## PASSAGE SHOWN
——
There is a story behind that quilt, and there are stories in the patches themselves which, stitched together, tell the story of Ocracoke’s fishing community.

The story of the quilt began three years ago, when Joyce Reynolds, the minister at the Ocracoke United Methodist Church, came up with the idea of making a quilt to contribute to the Ocracoke Working Wa­termen’s Association (OWWA.) Joyce specializes in making quilts from tee-shirts, so she wanted to use some of Ocracoke’s fish­ing-related tee shirts. Finding and collecting the shirts became a mission for Joyce–a way that she could contribute to helping the fish house. Since many of the shirts were no longer for sale she had to talk a number of people into giving her the shirt off their backs-literally. She also set about getting as many as possible of the shirts signed by those who were connected to them. She stood at the docks to catch the boat cap­tains and get their signatures, and she flagged down Doran Quigg as he rode by on his bi­cycle, telling him she had to have the tee shirt he was wearing. He delivered it to her at church the following Sunday.
——
Page and screen pointing data:
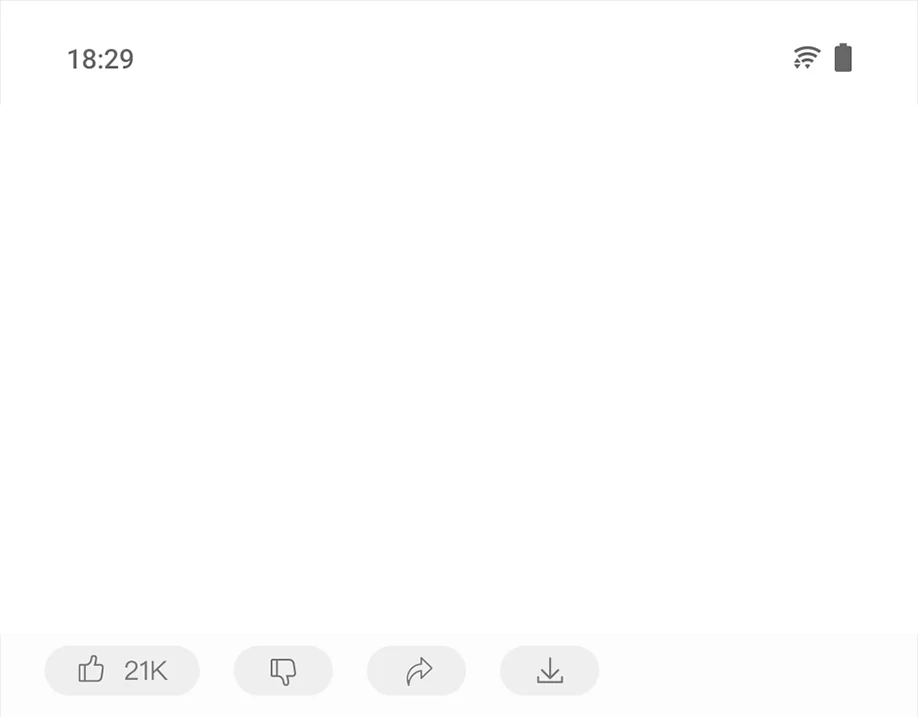Click the blank video content area
Image resolution: width=918 pixels, height=717 pixels.
[x=459, y=369]
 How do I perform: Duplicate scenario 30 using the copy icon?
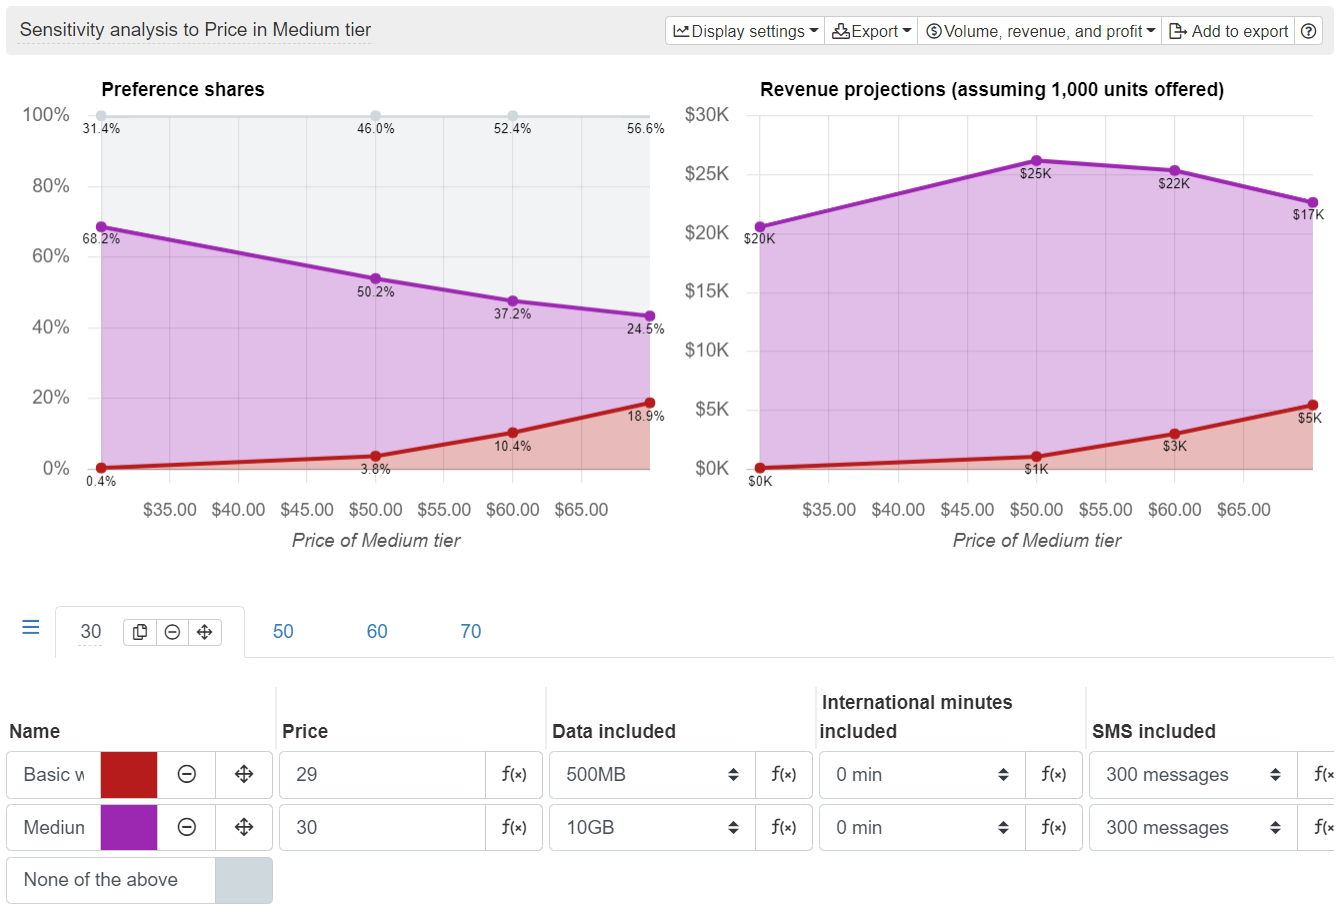coord(140,632)
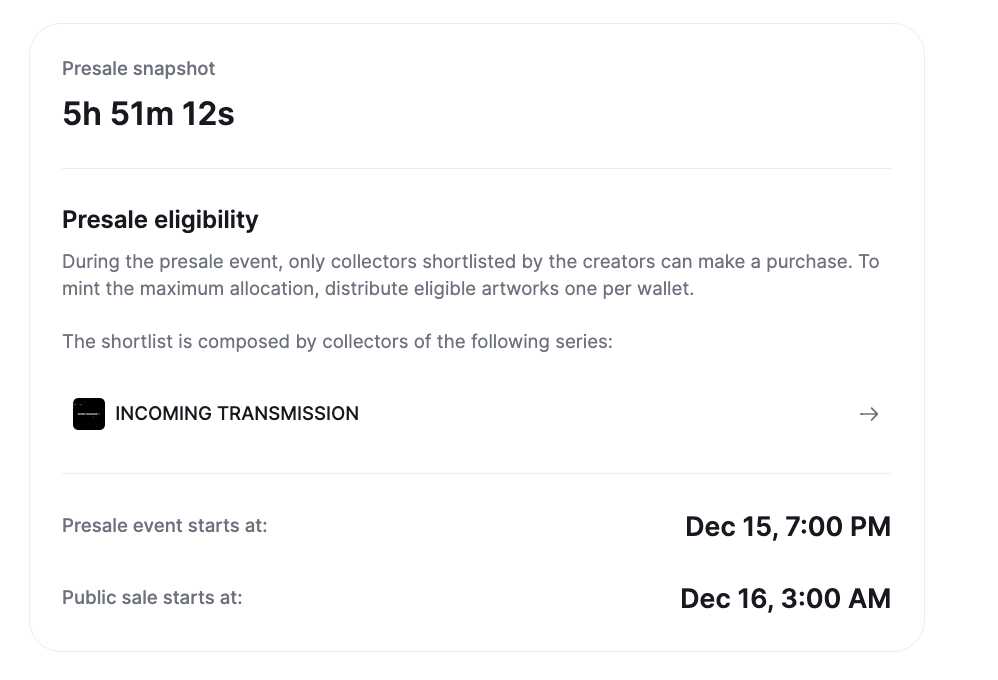Click the "12s" seconds in the countdown
Screen dimensions: 998x680
208,114
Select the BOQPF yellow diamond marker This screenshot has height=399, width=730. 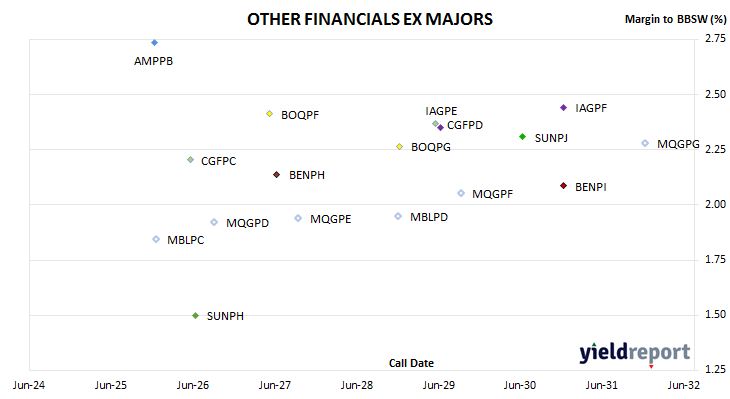[270, 114]
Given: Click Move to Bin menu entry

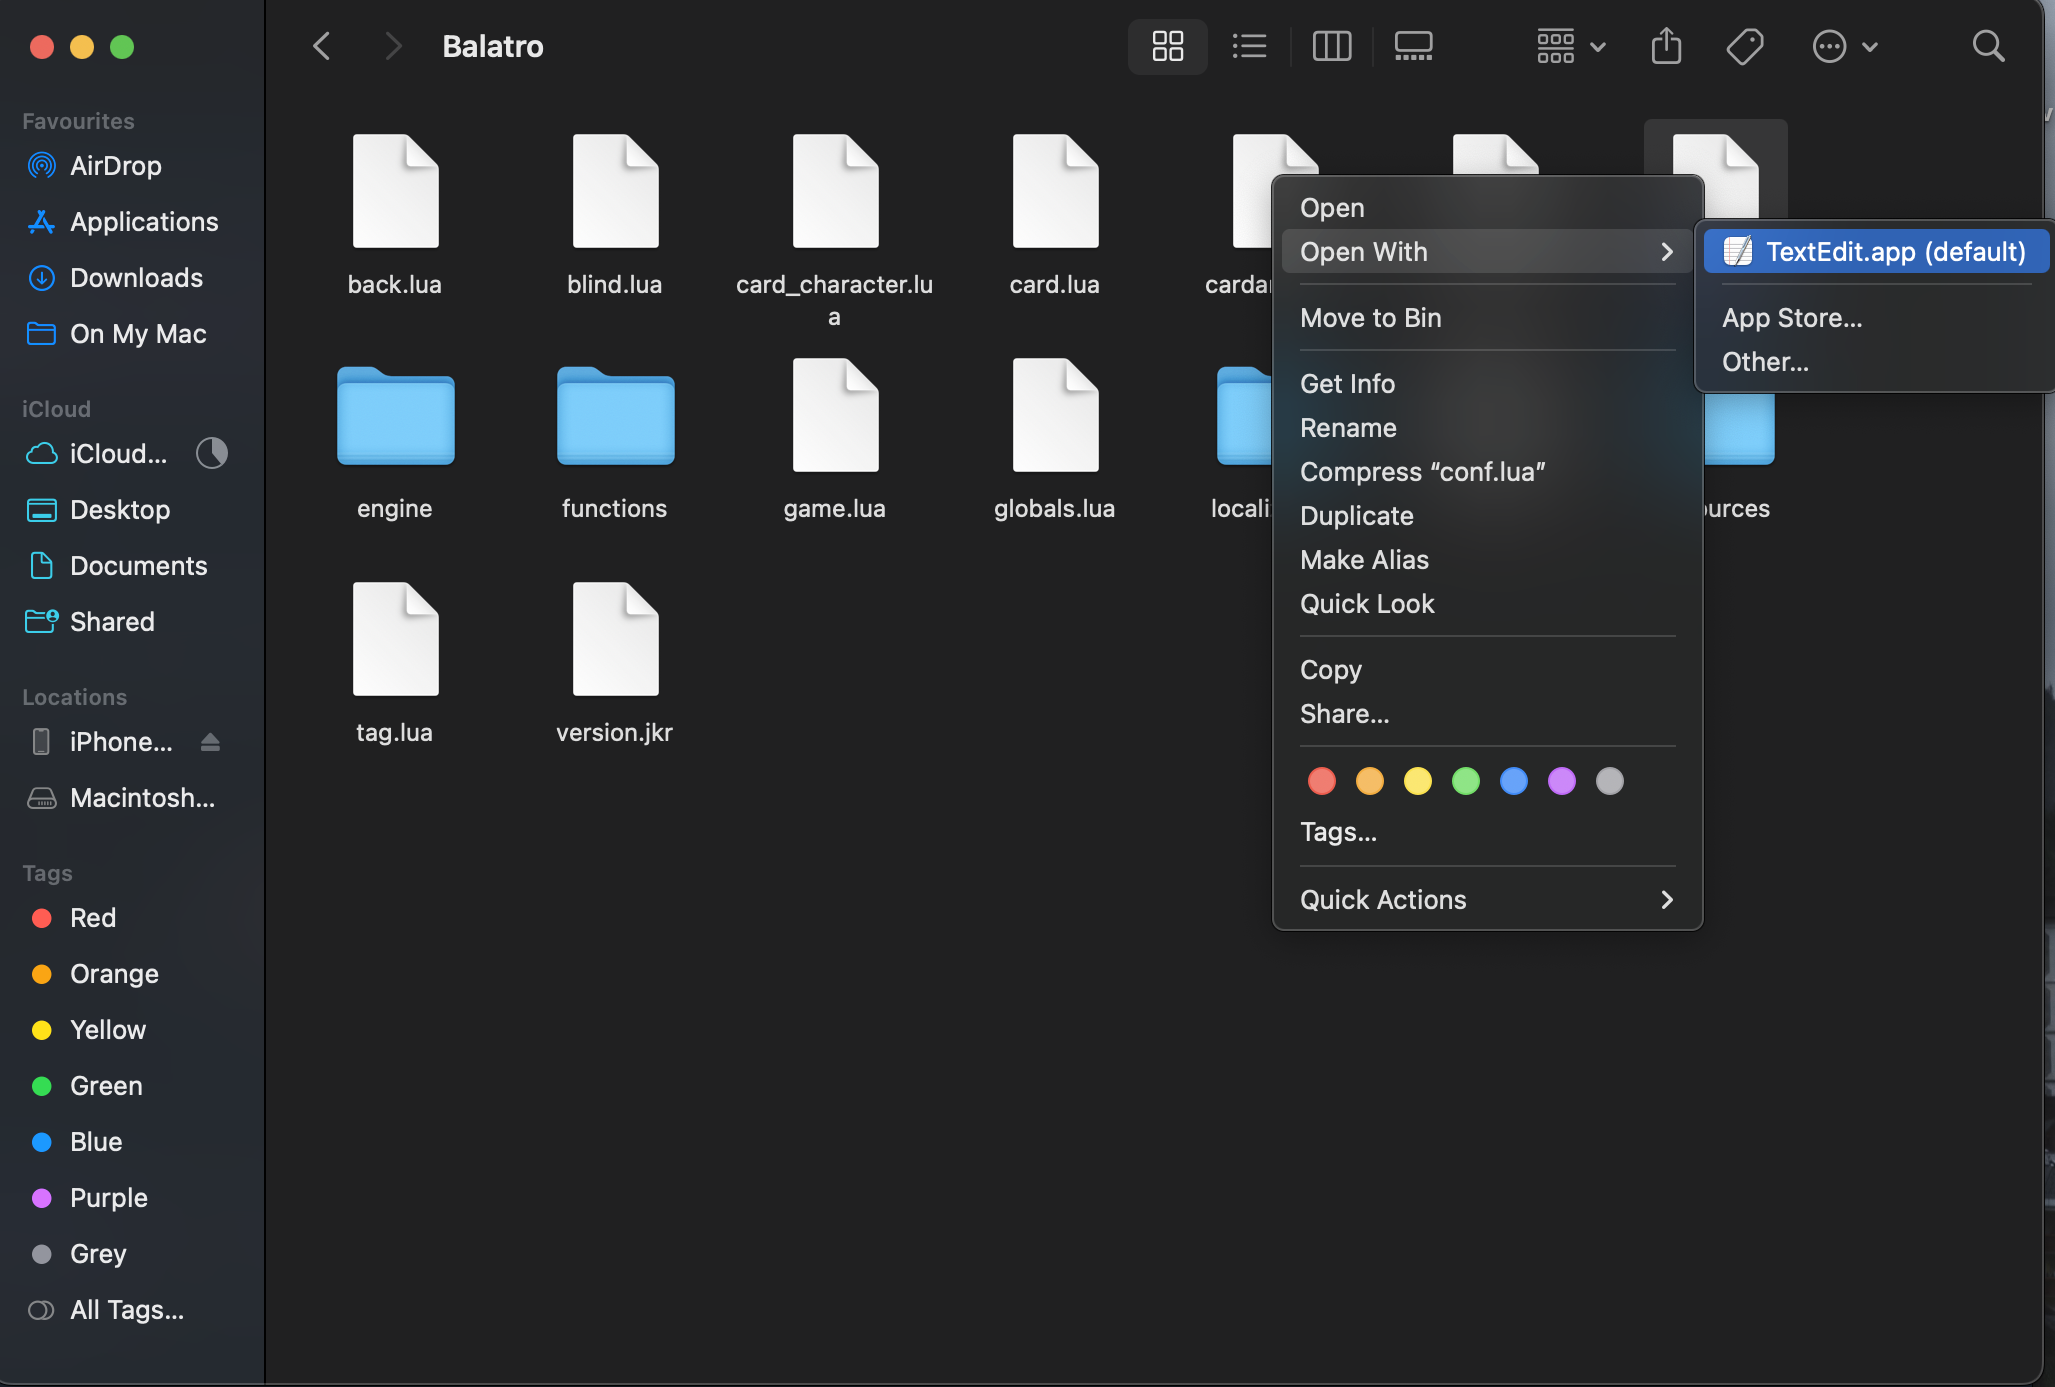Looking at the screenshot, I should (x=1370, y=318).
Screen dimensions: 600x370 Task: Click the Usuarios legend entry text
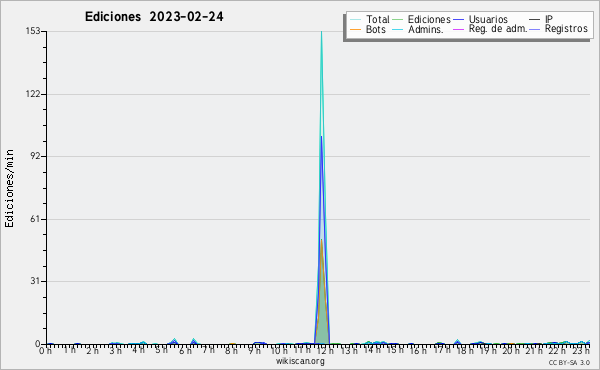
——
## COMPLETE THE FOLLOWING
1 - Show every line of the rows that contains the word "dimensions", treating uppercase and lowercase as different.
2 - Extend the passage about the Ocracoke fishing quilt, beginning right after its last sentence.

## RESULTS
1 -
Screen dimensions: 998x680
Screen dimensions: 600x370 Task: Click the Usuarios legend entry text

2 -
Quilting has long been a part of Ocracoke tradition, and Joyce’s tee-shirt quilt was not the first quilt to be made and raffled to help support OWWA. In 2008 the Ocracoke Needle and Thread Club, comprised of a number of local quilters who work together on such projects, presented the organization with a beautiful sampler quilt of water-related themes. Two years in the mak­ing, the ‘Watermen’s Quilt’ raffle raised $1500.00.

One of the tee-shirt patches in Joyce’s quilt depicts OWWA’s logo, a fishing trawler and the name of the organization, the Ocracoke Working Watermen’s Association, The story behind the OWWA tee-shirt is one of hope, hard work, and a commu­nity pulling together to save a threatened tradition.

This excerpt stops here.